Série: A Seleção #4
Editora: Seguinte
Ano: 2015
Páginas: 360
Sinopse:
Vinte anos atrás, America Singer participou da Seleção e conquistou o coração do príncipe Maxon. Agora chegou a vez da princesa Eadlyn, filha do casal. Prestes a conhecer os trinta e cinco pretendentes que irão disputar sua mão numa nova Seleção, ela não tem esperanças de viver um conto de fadas como o de seus pais… Mas assim que a competição começa, ela percebe que encontrar seu príncipe encantado talvez não seja tão impossível quanto parecia.
Primeiramente o que
tenho a dizer é: UAU!
Eu esperava algumas
coisas diferentes, claro, porque Eadlyn não é a America, no entanto, não estava
preparada para tantas mudanças!
O que vemos nesse
livro em geral é: Uma princesa mimada demais - Um povo revoltado - Uma princesa
que acha que ser Rainha é tudo no mundo - Uma seleção trágica (Tive pena dos
selecionados) - E uma garota que não sabe lidar com garotos.Ufa, meio difícil
essa explicação, né?
A princesa Eadlyn é
a mais velha dos quatro filhos de nossa querida America e Maxon (Que vão muito
bem, obrigado.) E foi treinada desde pequenininha para ser a Herdeira do trono,
destemida, inabalável e completamente centrada, Eadlyn visa apenas seu futuro
como Rainha e em como as coisas podem ser futuramente, mas com a abolição das
castas o povo não está nada feliz, o que leva aos reis realizarem algo
completamente diferente e único "Uma seleção com garotos" não preciso
nem dizer que a "Senhorita Realeza" não gostou nadinha, né?
Determinada a acabar
com a seleção, a princesa visa um plano de estender a seleção por três meses a
fim de distrair o povo das coisas vinham acontecendo, no entanto, conviver com
garotos não é nada fácil e Eadlyn é a garota mais complicada que se possa
existir! Bem, quanto aos selecionados sou #TeamKile.

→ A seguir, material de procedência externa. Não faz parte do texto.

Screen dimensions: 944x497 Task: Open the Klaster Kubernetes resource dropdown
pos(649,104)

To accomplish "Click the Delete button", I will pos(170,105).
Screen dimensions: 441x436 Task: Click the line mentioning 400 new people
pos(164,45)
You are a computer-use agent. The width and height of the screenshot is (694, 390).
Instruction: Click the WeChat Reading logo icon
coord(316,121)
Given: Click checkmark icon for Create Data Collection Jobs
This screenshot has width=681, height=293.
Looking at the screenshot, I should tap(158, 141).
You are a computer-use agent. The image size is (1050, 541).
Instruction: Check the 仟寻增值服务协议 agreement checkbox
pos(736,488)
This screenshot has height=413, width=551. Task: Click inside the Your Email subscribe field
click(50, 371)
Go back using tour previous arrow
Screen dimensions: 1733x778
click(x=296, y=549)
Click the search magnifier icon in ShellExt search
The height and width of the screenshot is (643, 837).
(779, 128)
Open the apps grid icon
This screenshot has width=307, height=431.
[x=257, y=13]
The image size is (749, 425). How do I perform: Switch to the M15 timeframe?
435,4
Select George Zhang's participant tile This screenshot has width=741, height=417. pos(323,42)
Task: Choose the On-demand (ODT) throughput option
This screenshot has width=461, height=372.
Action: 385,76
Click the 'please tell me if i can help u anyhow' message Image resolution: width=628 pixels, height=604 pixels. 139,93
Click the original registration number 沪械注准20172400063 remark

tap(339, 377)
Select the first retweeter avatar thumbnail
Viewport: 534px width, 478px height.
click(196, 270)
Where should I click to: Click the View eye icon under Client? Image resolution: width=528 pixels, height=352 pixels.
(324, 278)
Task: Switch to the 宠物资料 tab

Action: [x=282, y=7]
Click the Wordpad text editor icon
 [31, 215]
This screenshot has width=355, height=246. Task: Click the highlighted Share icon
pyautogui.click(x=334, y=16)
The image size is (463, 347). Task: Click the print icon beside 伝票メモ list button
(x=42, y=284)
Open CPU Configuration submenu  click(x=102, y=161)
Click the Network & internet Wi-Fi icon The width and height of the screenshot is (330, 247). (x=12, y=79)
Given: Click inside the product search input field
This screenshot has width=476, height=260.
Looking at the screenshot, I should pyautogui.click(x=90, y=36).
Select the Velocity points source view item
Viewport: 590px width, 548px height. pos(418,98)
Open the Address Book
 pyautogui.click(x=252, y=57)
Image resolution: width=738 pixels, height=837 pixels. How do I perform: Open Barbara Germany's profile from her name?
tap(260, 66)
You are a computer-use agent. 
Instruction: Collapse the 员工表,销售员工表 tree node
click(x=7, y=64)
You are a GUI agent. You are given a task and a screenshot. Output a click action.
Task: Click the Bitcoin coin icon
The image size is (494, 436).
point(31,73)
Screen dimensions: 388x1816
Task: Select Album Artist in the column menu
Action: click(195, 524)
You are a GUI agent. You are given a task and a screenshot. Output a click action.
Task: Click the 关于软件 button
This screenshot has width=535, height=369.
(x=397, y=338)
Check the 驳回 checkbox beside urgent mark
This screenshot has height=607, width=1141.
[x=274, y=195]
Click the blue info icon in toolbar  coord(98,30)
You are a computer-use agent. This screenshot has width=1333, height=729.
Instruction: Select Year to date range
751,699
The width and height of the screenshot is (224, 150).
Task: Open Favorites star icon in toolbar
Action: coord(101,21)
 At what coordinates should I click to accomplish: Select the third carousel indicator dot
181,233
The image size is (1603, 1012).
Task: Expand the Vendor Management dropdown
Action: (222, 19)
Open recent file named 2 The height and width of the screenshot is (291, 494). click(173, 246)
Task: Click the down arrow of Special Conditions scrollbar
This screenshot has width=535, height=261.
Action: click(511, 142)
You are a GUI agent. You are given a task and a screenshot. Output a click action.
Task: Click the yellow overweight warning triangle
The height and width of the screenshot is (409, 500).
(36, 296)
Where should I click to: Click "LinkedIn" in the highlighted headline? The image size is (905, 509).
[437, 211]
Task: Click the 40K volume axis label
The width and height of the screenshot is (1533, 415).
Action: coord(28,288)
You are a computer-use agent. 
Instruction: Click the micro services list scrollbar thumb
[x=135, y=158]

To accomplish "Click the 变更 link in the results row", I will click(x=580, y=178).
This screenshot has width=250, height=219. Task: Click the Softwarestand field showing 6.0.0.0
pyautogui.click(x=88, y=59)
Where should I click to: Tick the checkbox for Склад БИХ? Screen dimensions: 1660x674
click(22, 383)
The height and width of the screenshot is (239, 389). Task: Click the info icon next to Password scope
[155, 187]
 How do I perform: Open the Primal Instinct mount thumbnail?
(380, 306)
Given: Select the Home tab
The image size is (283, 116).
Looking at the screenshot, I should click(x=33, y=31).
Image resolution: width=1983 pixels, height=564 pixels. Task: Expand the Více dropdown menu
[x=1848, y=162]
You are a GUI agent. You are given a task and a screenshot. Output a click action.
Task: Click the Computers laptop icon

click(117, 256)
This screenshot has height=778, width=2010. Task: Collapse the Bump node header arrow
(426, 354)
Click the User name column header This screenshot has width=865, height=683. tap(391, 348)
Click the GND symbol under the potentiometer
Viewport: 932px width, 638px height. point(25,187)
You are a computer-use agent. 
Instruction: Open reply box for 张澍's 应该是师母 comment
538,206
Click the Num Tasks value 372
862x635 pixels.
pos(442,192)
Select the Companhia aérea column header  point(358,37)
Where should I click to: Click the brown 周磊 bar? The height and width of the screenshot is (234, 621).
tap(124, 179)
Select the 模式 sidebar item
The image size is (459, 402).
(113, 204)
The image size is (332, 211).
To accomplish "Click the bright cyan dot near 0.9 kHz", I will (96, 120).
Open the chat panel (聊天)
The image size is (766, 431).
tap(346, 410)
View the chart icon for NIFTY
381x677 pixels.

Sou Eadlyn Schreave. Nenhuma pessoa é tão poderosa quanto eu.
Nossa princesa não é
nada parecida com America, talvez um pouco na teimosia, mas nesse livro não
identifico nada mais. Em certas partes do livro tive vontade de estapear a
protagonista, chuta-la e até mesmo puxar seus cabelos, Eadlyn consegue ser
extremamente mimada, chata e egoísta em diversas partes de "A
Herdeira" o que me deixou um pouco chateada. E os selecionados? Pobres
selecionados! Eadlyn pisou em vários deles, e fez até um chorar! Isso mesmo! Chorar!
Fiquei bem surpresa ao constatar que Eadlyn realmente revolucionou a
continuação da trilogia A seleção, pois diferente dos outros
livros vemos o ponto de vista que alguém que já nasceu na realeza e que foi
treinada para ser rainha.
A futura Rainha
acabou por se envolver em diversos rolos com selecionados (E até mesmo não
selecionados) o que me deixou tão confusa quanto ela nos momentos e ao avançar
de algumas páginas (As páginas finais) consegui realmente sentir a essência da
princesa e realmente processar pelo que ela estava passando, o que me fez
gostar dela um pouco.
Eadlyn não é má, é
apenas uma garota que cresceu com responsabilidades demais quando queria ser
apenas uma jovem normal. Bem, se eu tivesse que dar estrelas para esse livro,
eu daria quatro. Por fim, recomendo a história e tenho fé que nossa Princesa vá mudar no próximo livro.